# Wild Peruvian P. Scalare (False Altums)



## DiPpY eGgS

As my current P list states, I just sold my rhom, he was getting to big for my 75g. anyway.

Here are the new inhabitants.. 10x False Altums. I am going to get 6 black corys next week, and 25 cardinals soon after. Enjoy!

Any photography advice welcome, I haven't taken pics for quite a while. AK, you there?? HELP!
I have a Canon rebel digi SLR

The birds are baby red crested finch, born about 2-3 weeks ago--they nested in my awning!


----------



## DeadFriends

Those birds are so neat.


----------



## DiPpY eGgS

DeadFriends said:


> Those birds are so neat.


Thanks..

I thought that I would have trouble with this on a piranha website..

Anyone dig these little guys?

They are almost quarter size


----------



## DeadFriends

haha, sorry, I got distracted by the birds. You posted a bunch of fish and then tiny baby birds and I wasn't expecting it. The angel fish are neat. How big do they get? Are you going to put anything else in the tank with them?


----------



## DiPpY eGgS

DeadFriends said:


> haha, sorry, I got distracted by the birds. You posted a bunch of fish and then tiny baby birds and I wasn't expecting it. The angel fish are neat. How big do they get? Are you going to put anything else in the tank with them?


LOL

The birds are cute, aren't they!!

These are not regular angelfish, they are wild Peruvian angels called false Altums, because they are so similar looking, but they are different.

The real Altums are from Columbia, these are from a few hundred miles away.

The bodies get around 3", and the fins get around 6", top to bottom. These guys are pre adolescent at best.
I am going to get 6 baby black corys, that are quite rare, but I just so happen to know a cory breeder very well, who loves breeding rare types.

I am also going to pick up about 25 cardinal tetras.

I am a piranha guy, but I have had P's so long, my wife wants a turn at picking the fish, but she said angelfish, and I really don't like angelfish except for Altums, and these guys.

I hope all the plants grow out well in there too!!

Thanks for looking, you may be the only angelfish fan on the site!! lol


----------



## DeadFriends

I don't know much about them, but for some reason growing up my father was a fish nerd, and was really into angels and gouramis. I'm not sure what kind of angels we had, but they were black and white, seemed huge(to a six year old), and were kind of aggressive.

The shape of your false altums is pretty cool as well. I'm looking forward to seeing what they'll look like grown. Until then, I bet that 75 is going to be pretty luxurious to them. It'll be a cool community tank once you've got all the other fish in there too.


----------



## DiPpY eGgS

Yeah, 
I'm a piranha guy at heart, but I can live with These guys for a good while!

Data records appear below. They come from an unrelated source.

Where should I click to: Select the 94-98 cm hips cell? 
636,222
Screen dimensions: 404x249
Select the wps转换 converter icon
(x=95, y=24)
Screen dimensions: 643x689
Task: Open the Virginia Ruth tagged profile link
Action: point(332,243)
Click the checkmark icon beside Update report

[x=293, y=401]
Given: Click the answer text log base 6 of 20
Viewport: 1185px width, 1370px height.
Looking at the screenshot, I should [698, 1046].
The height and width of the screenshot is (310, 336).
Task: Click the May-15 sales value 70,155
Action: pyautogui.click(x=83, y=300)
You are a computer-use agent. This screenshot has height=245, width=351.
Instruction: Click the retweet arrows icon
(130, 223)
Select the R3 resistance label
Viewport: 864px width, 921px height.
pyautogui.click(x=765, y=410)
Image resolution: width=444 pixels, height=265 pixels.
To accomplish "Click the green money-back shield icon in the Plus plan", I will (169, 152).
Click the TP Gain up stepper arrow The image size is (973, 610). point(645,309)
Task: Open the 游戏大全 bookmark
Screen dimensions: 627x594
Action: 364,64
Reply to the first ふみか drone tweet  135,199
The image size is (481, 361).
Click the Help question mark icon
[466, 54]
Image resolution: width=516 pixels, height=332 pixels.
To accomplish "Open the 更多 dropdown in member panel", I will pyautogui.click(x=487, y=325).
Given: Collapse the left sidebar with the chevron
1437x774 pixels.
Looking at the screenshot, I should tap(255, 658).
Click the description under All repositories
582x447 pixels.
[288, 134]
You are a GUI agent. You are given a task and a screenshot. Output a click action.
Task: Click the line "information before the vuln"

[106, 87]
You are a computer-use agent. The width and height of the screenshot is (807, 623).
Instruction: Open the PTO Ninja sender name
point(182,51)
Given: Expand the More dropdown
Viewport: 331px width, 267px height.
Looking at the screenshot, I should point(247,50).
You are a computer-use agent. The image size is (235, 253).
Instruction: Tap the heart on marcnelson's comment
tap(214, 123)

They are fun to watch already, but they are more skittish than regular angels, because they are a wild variety.
But they have really cool personalities. They come out of the plants when I go near the tank, and they eat very vigorously. 
They are quite aggressive, and territorial. I'm not sure how big they get, but I know some people who will buy some if 10 is too many on my tank.

Yeah, I have a quarantine tank all ready for the black cory's, I'm getting them on Thursday.

After I acclimate them to the main tank, then I will get the cardinals.

Here is a pic of an adult wild Peruvian scalare, just as the ones I have in the pics above.
They change quite a bit from babies to adulthood..

They are just silver and black little guys when they are small.


----------



## DiPpY eGgS

Here is a pic of the full tank..
I had to add some fast growing plants, because there wasn't enough in the tank at the start..
I think I have to add more, but the tank seems like it is taking a turn for the better now.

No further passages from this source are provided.